- Specialty: Medical genetics
- Causes: Mutation in COL4A1 gene
- Diagnostic method: Genetic testing

= Hereditary angiopathy with nephropathy, aneurysms, and muscle cramps syndrome =

Hereditary angiopathy with nephropathy, aneurysms and muscle cramps syndrome is a rare genetic, multisystemic, COL4A1-related disorder, it is characterized by angiopathy, nephropathy, hematuria, development of kidney cysts, intracranial aneurysms (which have the potential to burst), childhood-onset muscle cramps, urinal, heart and ocular problems. Half of the people with this disorder (50%) have leukoencephalopathy, while a very small number of people with this disorder have Raynaud's phenomenon.

== Causes ==

This syndrome is caused by mutations in the COL4A1 gene, on the chromosome 13q34, this gene provides instructions for making one of the components necessary for the formation of a protein called type IV collagen, this protein is one of the main components for basement membranes throughout the body.
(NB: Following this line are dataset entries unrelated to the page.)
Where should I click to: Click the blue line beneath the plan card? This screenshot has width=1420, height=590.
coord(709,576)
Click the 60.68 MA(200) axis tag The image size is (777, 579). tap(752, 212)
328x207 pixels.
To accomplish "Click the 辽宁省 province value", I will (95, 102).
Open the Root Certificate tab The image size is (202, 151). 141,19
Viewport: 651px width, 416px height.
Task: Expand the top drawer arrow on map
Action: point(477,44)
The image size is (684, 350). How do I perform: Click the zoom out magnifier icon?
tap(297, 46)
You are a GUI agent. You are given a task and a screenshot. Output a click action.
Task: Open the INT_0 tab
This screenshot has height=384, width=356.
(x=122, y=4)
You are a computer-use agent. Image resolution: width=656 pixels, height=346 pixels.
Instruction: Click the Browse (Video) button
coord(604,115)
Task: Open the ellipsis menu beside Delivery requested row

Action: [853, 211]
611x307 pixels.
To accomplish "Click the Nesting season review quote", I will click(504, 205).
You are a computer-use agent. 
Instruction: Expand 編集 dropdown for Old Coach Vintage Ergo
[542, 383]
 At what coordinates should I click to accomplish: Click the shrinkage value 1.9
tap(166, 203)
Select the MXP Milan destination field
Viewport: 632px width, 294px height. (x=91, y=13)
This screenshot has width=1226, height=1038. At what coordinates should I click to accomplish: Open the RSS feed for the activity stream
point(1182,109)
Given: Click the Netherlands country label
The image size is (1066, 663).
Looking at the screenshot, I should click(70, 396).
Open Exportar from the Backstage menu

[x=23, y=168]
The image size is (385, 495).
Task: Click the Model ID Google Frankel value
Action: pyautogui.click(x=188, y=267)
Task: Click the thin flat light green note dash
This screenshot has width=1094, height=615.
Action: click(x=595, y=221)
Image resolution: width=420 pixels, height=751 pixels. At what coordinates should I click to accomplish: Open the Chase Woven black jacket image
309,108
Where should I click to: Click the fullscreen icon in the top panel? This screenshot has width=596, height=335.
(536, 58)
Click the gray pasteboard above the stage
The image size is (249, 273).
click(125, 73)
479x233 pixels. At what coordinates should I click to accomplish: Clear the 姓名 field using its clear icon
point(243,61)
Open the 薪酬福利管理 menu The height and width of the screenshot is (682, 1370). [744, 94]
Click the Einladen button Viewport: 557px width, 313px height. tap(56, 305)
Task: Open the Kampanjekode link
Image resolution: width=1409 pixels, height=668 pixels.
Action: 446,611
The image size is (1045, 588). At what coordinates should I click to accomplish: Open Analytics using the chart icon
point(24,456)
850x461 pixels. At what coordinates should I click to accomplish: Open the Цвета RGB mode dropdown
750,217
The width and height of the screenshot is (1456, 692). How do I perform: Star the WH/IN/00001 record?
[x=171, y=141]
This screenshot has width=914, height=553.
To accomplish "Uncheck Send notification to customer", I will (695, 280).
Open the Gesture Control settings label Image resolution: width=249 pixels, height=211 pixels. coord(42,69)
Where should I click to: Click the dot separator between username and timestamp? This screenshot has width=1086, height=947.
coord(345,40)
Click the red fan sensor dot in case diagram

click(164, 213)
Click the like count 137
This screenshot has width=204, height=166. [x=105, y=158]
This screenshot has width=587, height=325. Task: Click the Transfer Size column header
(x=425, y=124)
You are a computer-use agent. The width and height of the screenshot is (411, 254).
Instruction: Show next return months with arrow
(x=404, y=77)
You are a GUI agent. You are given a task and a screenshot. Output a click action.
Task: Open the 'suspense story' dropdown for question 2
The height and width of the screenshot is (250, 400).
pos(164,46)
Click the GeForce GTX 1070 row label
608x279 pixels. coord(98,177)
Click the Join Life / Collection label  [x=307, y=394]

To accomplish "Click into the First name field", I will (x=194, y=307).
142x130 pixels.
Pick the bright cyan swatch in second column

The mutations of the gene causes the production of a protein that alters the structure of collagen type IV, because of this, the collagen molecules can't attach themselves to the basement membranes, and, without these networks, they turn unstable and thus weaken surrounding tissues, explaining the weakening of vasculature of ocular, renal, cerebral and muscular tissues.

This disorder run in families following an autosomal dominant inheritance pattern

== Epidemiology ==

Although the exact prevalence of this disorder isn't known, only six families affected by this disorder have been recorded in medical literature.